Une chose est sûre et certaine, le FPI devra bel et bien adopter, un jour, ce nouvel impératif catégorique : l’amnésie ne guérira pas les blessures de la nation ivoirienne, mais la justice, qu’elle soit nationale ou internationale. Car qu’on le veuille ou non, la Côte d’Ivoire reste encore, à l’heure actuelle, ce fleuve de douleurs dans lequel des crimes monstrueux n’ont pas encore été véritablement punis. Dès lors, ADO ne peut ignorer la souffrance silencieuse, digne et invisible des familles des victimes.
 
Evidemment, en choisissant la voie de la réconciliation, et en dépit de tant de « prophéties » pessimistes, ADO n’a-t-il pas le droit de s’en féliciter ? Car la réconciliation est en marche au sein de la société ivoirienne, c’est-à-dire que les Ivoiriens ont retrouvé entre eux la joie de vivre et le goût de la fraternisation.

Le FPI se perd dans une vaine agitation politique
 
Mais c’est sur le terrain politique que se pose vraiment la question de la réconciliation. Ainsi, elle se réduit à un bras de fer entre le RHDP et le FPI.
Dans le camp des partisans du régime ADO, certains n’hésitent plus à dénoncer, face au jusqu’au-boutisme du FPI, la légèreté politique avec laquelle des dirigeants importants de ce parti ont été libérés de manière provisoire. Car, disent-ils, ce parti ne renoncera jamais à sa culture politique bâtie autour de la rue et de la violence.
 
Pourtant, il lui faudra bien emprunter le chemin difficile de la vérité, de la justice et enfin de la réconciliation. Et, pour se réconcilier, il faut dialoguer. Or, en refusant tout dialogue avec le pouvoir ADO, on ne peut manquer de se demander : mais enfin, que veut le FPI ?
 
En vérité, ce parti a raté la phase de sa révolution générationnelle. De surcroît, ses dirigeants actuels ont du mal à comprendre qu’un véritable parti démocratique doit survivre à son fondateur. Or, le FPI ne semble pas chercher à faire le deuil politique de son fondateur, en se refondant sérieusement, et conformément à son idéal.
 
Bien sûr, la Côte d’Ivoire est condamnée à ouvrir un nouveau chapitre de son histoire.
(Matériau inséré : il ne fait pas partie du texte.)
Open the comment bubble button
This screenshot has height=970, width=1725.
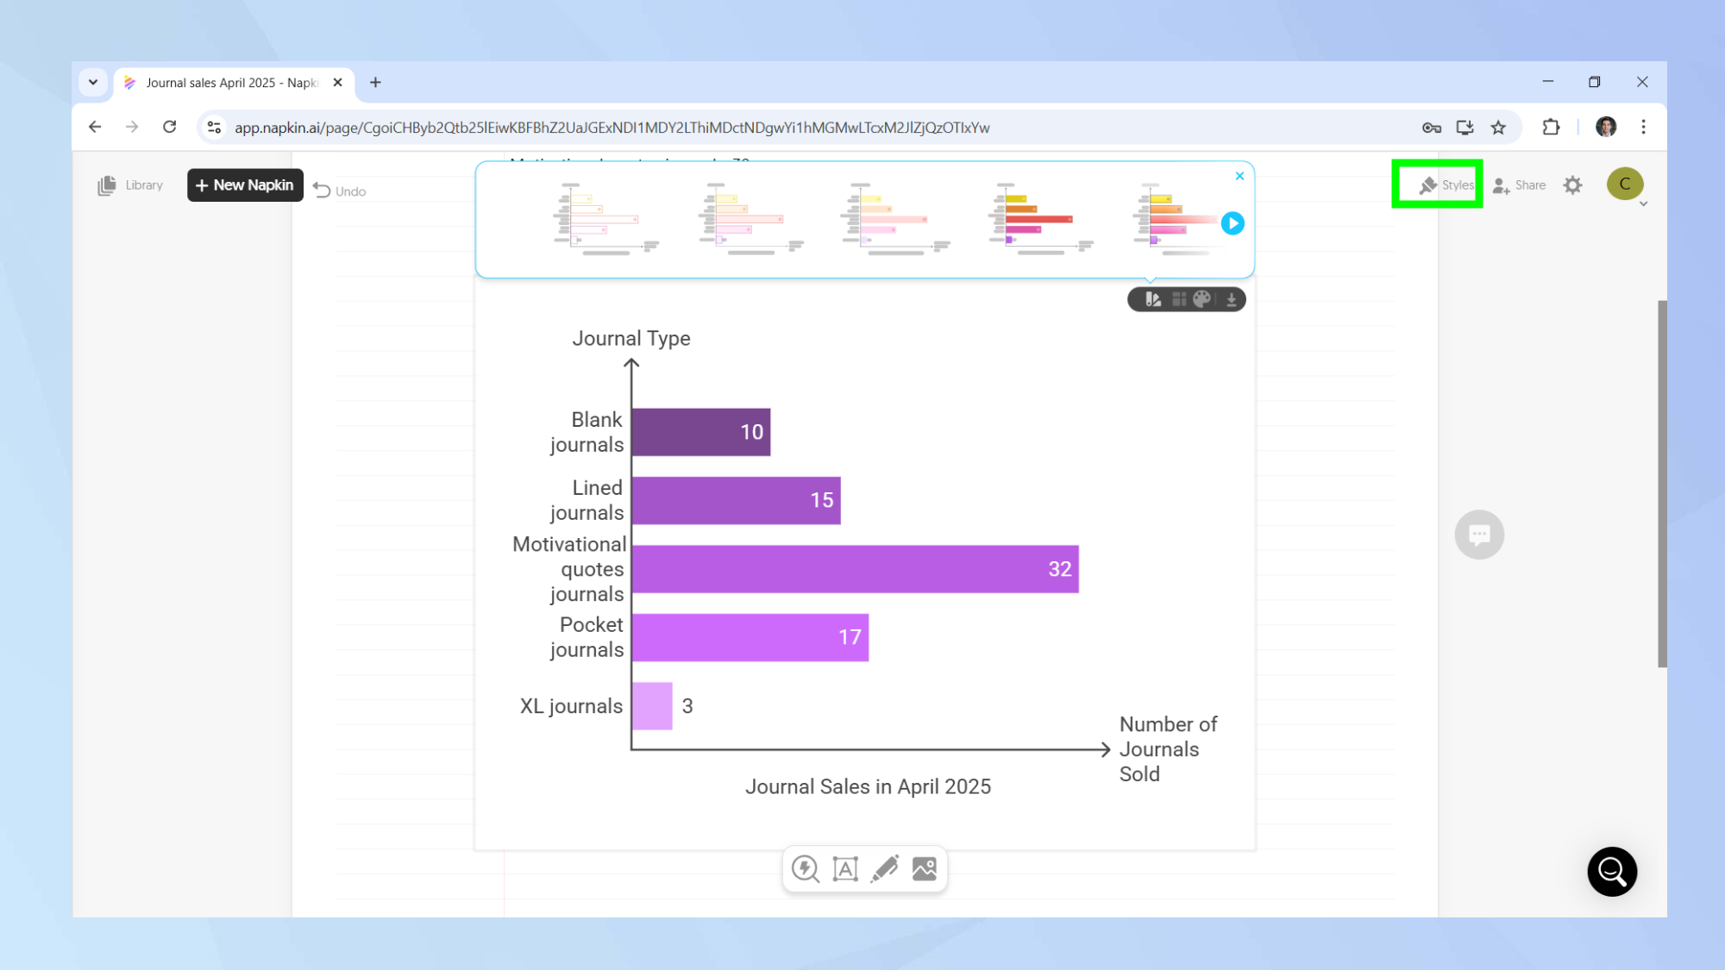(1479, 535)
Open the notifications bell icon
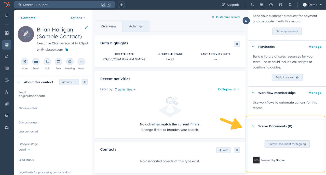The width and height of the screenshot is (326, 175). click(x=290, y=5)
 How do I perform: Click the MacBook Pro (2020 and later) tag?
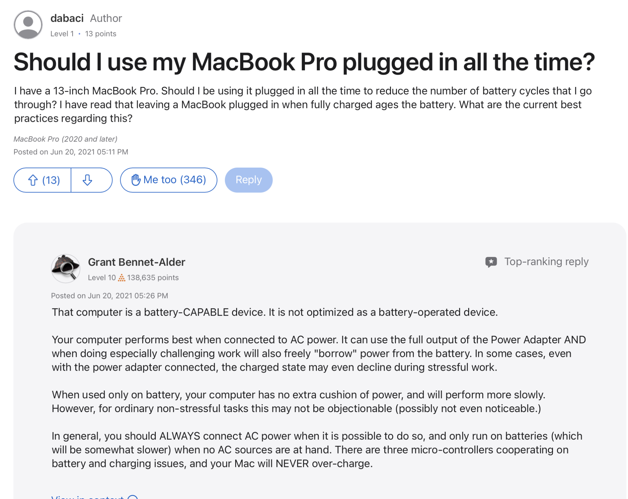click(x=65, y=139)
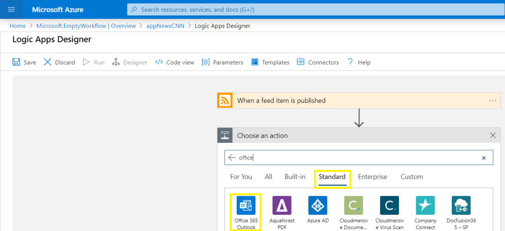The width and height of the screenshot is (505, 231).
Task: Go to Home breadcrumb link
Action: coord(18,26)
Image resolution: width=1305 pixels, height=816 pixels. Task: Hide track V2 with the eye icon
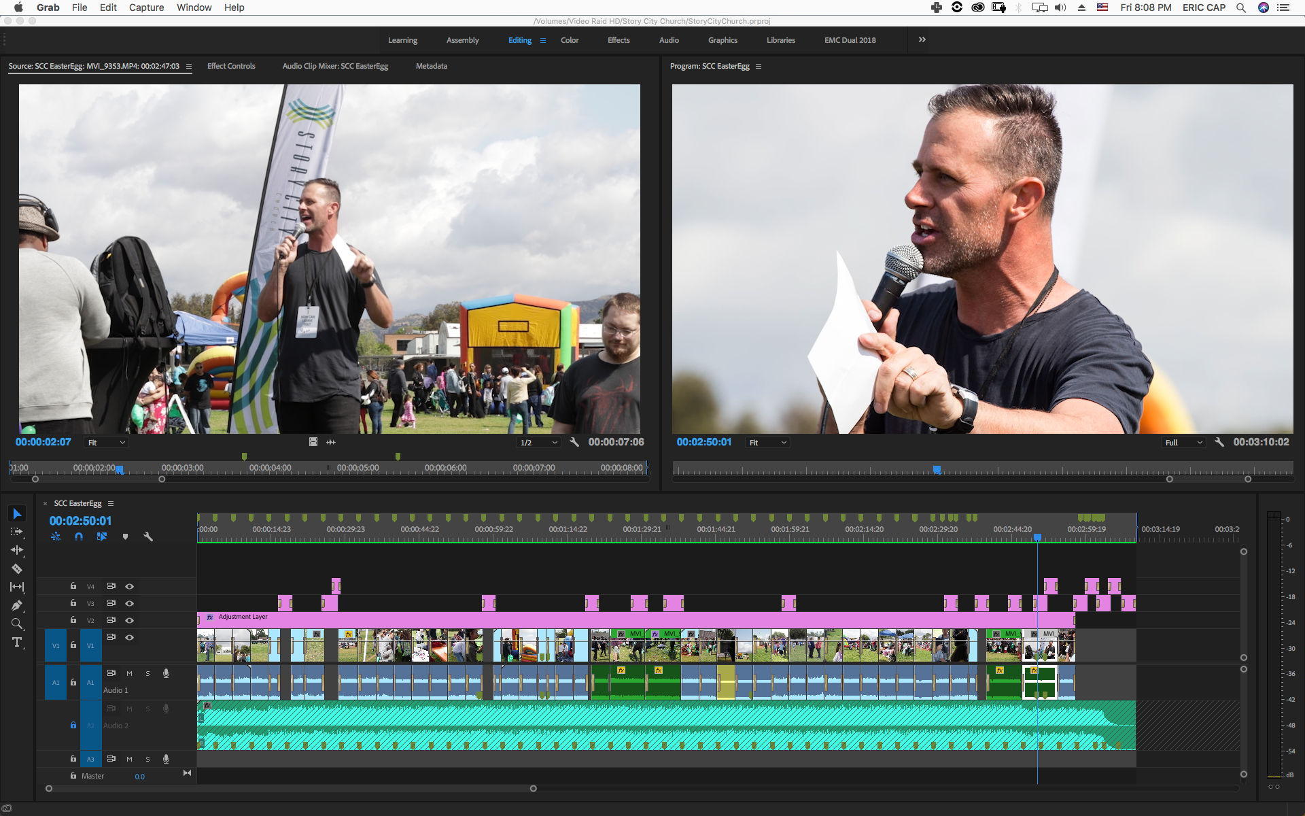(129, 620)
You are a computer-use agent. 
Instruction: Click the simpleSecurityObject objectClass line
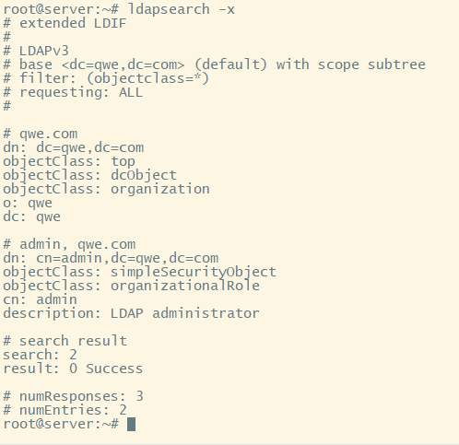(140, 272)
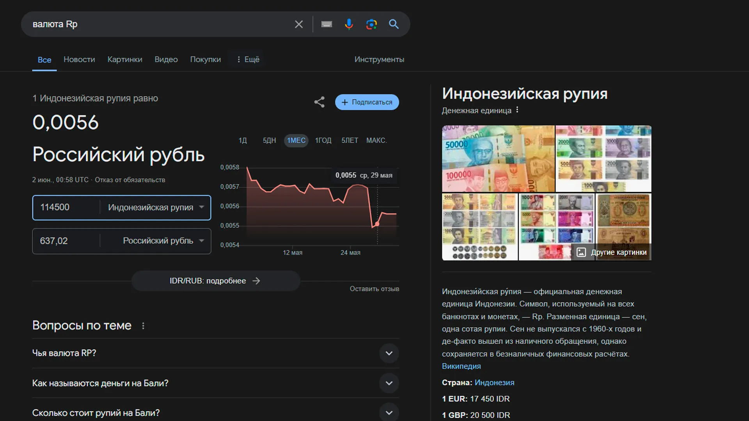749x421 pixels.
Task: Open the Новости tab
Action: tap(79, 60)
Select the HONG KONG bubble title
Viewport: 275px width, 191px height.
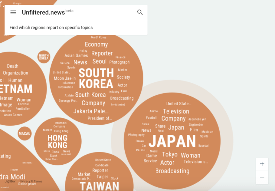tap(57, 141)
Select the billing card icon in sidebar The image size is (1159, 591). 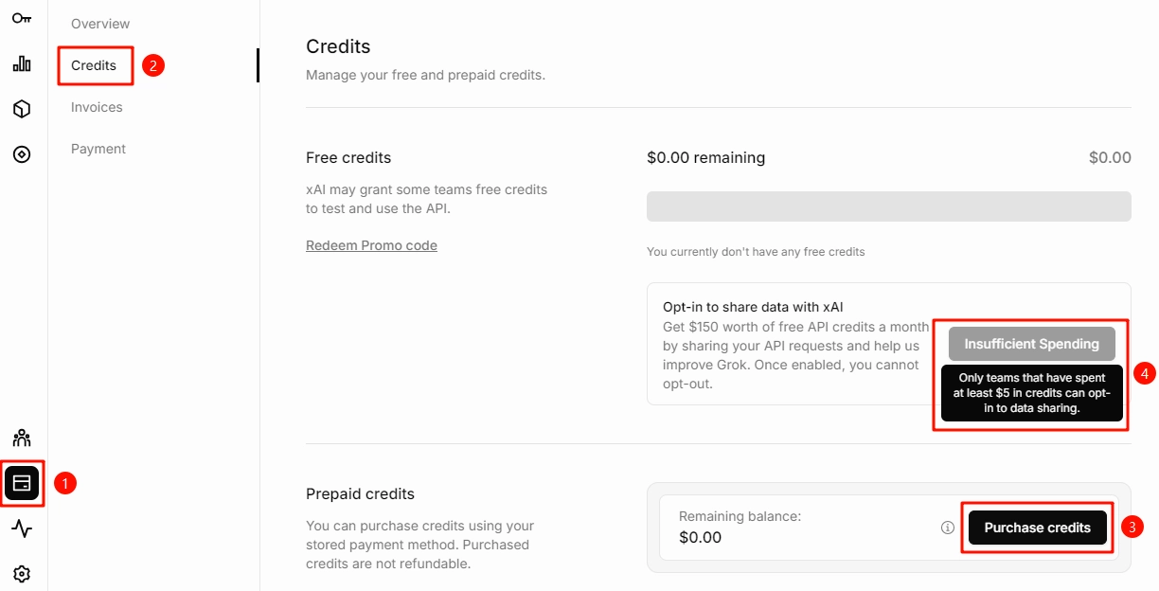[x=22, y=483]
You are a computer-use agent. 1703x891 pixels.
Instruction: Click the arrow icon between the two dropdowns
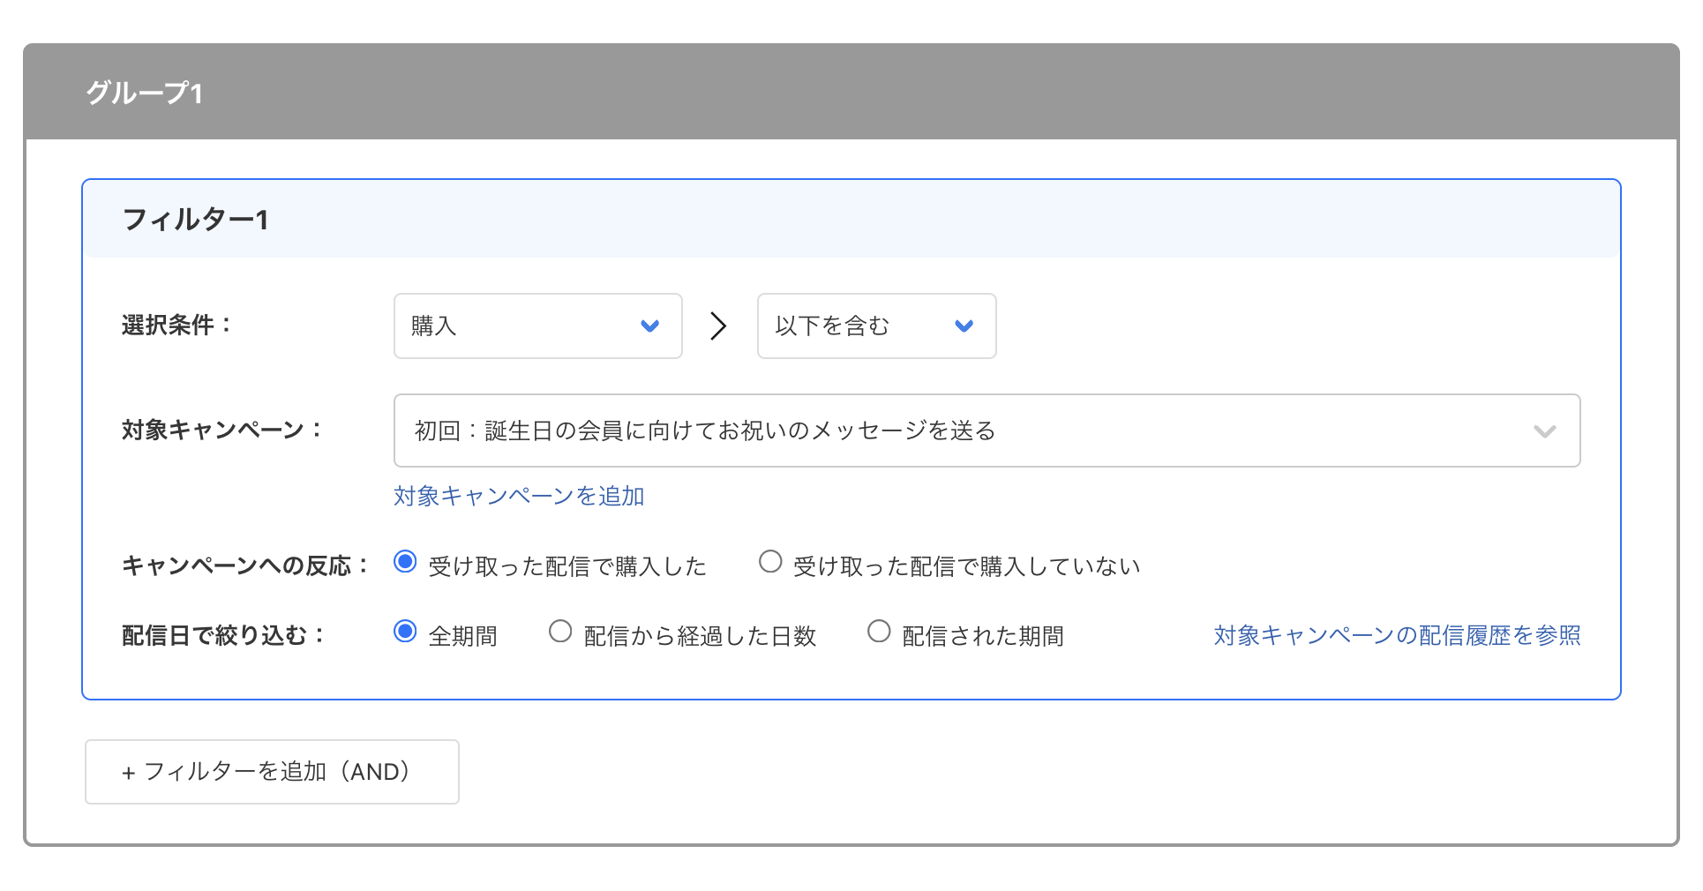717,326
Et la prochaine élection présidentielle est déjà à ses portes.
Décidément, face à un tel enjeu politique majeur, quelle sera la stratégie du FPI ?
 
Les mois à venir nous éclaireront. Mais en attendant, à force de tout refuser, le FPI continuera à végéter dans la pénombre politique.
Quant à Blé Goudé, à l’heure actuelle, il doit éprouver la solitude existentielle d’un homme face à ses présumés crimes contre l’humanité. Face à un tel sort, on peut, en vérité, dire que le FPI se perd dans une vaine agitation politique.